Agologie
Teaching unit 3.1
Module: Theory and methods MWD, Agology
Teacher: Joop Mous
General
Agology is the science of educational and formative action.
Objective
Based on everyone’s practical experiences, professional motivation,
supervision and theoretical training, the special nature of the agogical
intervention, so typical of the profession of social worker, is further
explored and deepened.
Content
To this end, attention is paid (self-reflection) to the complexity of
the relationships in which the social worker finds himself: as ‘spider
and fly at the same time’, in a social web that he has not spun himself.

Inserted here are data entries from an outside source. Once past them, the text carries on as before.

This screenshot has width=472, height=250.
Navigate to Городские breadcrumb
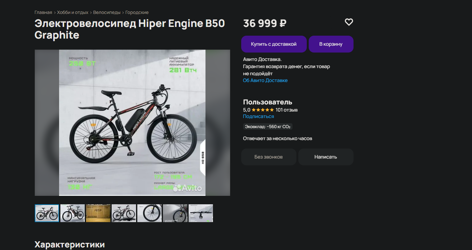click(137, 12)
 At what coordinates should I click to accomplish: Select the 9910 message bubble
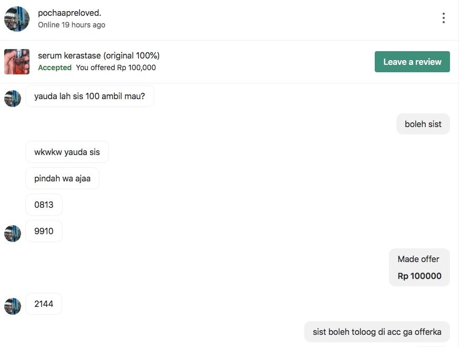click(x=44, y=231)
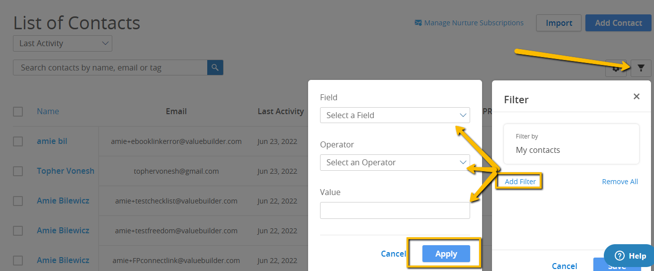Check the box beside Topher Vonesh
Screen dimensions: 654x271
click(18, 171)
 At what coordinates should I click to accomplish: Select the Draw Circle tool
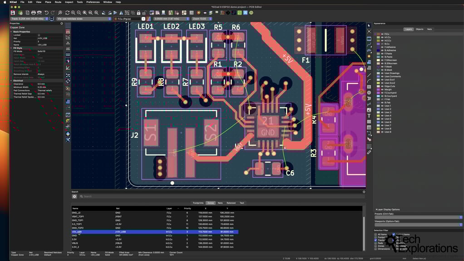[x=369, y=93]
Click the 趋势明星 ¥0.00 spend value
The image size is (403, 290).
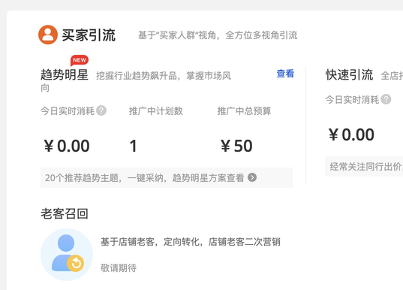[x=67, y=146]
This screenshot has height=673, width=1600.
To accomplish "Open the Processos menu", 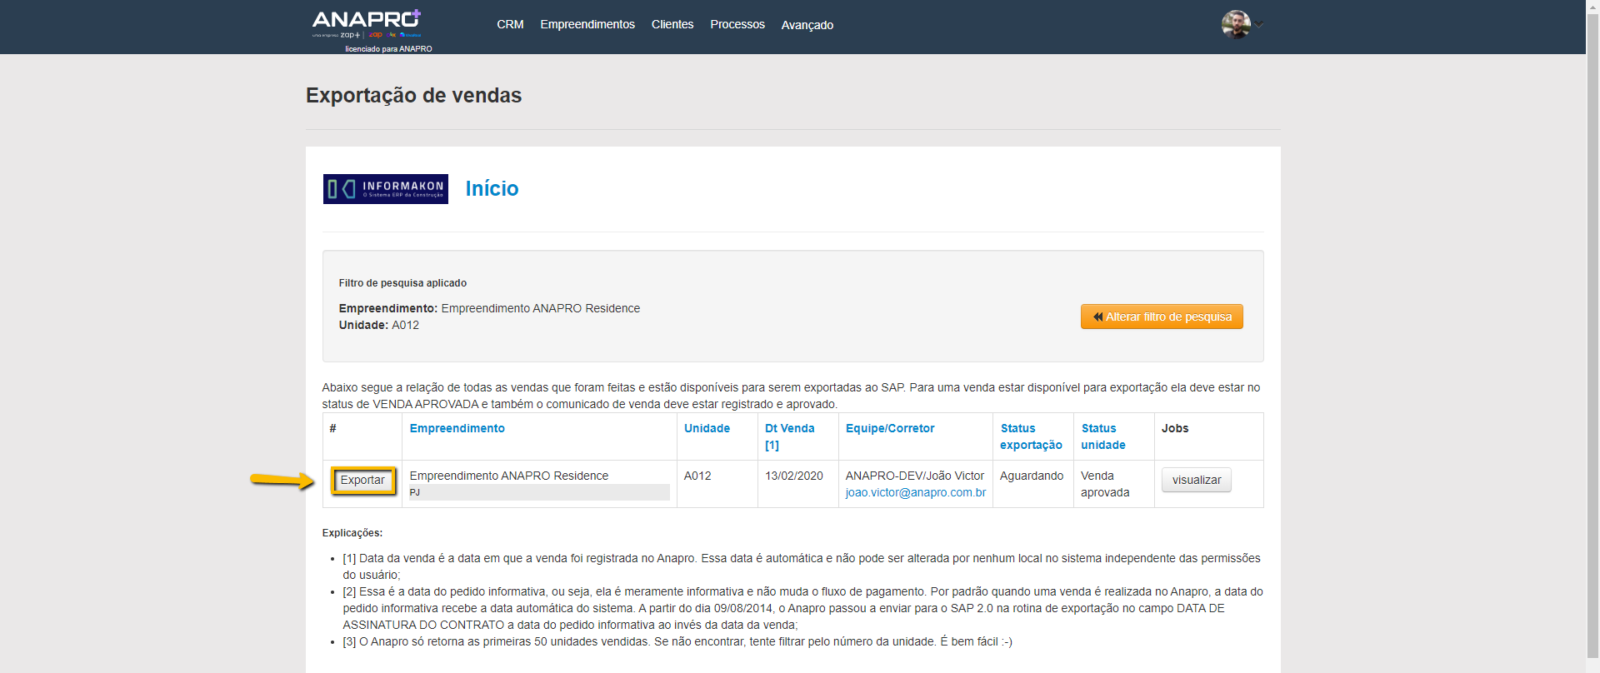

This complexity requires critical professional awareness for the sake of
professional development.
This concept can be placed in an agogical meaning context with the
concepts of development, decoding, reinterpretation, reconstruction and
self-responsible action. The three agogical viewers or scopes will be
examined for their functioning and, placed in line with each other, will
be sharpened. The micro- and mesoscopes become blurred when we put the
macroscope aside, which often appears to be the case with social
workers, but not only with them.
We will analyse twelve relationships that are encompassed by the
complexity just indicated. At the micro level we place the relationship
of the worker with himself, with the client and his problem; at the meso
level the relationships with colleagues, the professional group, the
institution, the management and the adjacent professional groups in
‘care country’; finally at the macro level the relationships between the
profession, the all-encompassing culture(s), society, the community and
government policy can be positioned.
The whole of the twelve relationships will result in a simple agogic
model of thought and action for social workers, which creatively
connects two contradictory ordering principles, which logically are at
odds with each other: the dual and the dialectical principle. Both
principles are active in the interaction of mother/father and child,
worker and client, worker and management, as well as between I and self,
a problem and its solution and between informal society and formal
society. Failure to clearly distinguish between the two logical levels
predictably generates impasses, double binds, conflicts and other
(two-sided) monological deadlock processes. We usually refer to these
simply as problems that require a solution. The latter is often located
at a higher logical level than the problem itself. Only an agogic (i.e.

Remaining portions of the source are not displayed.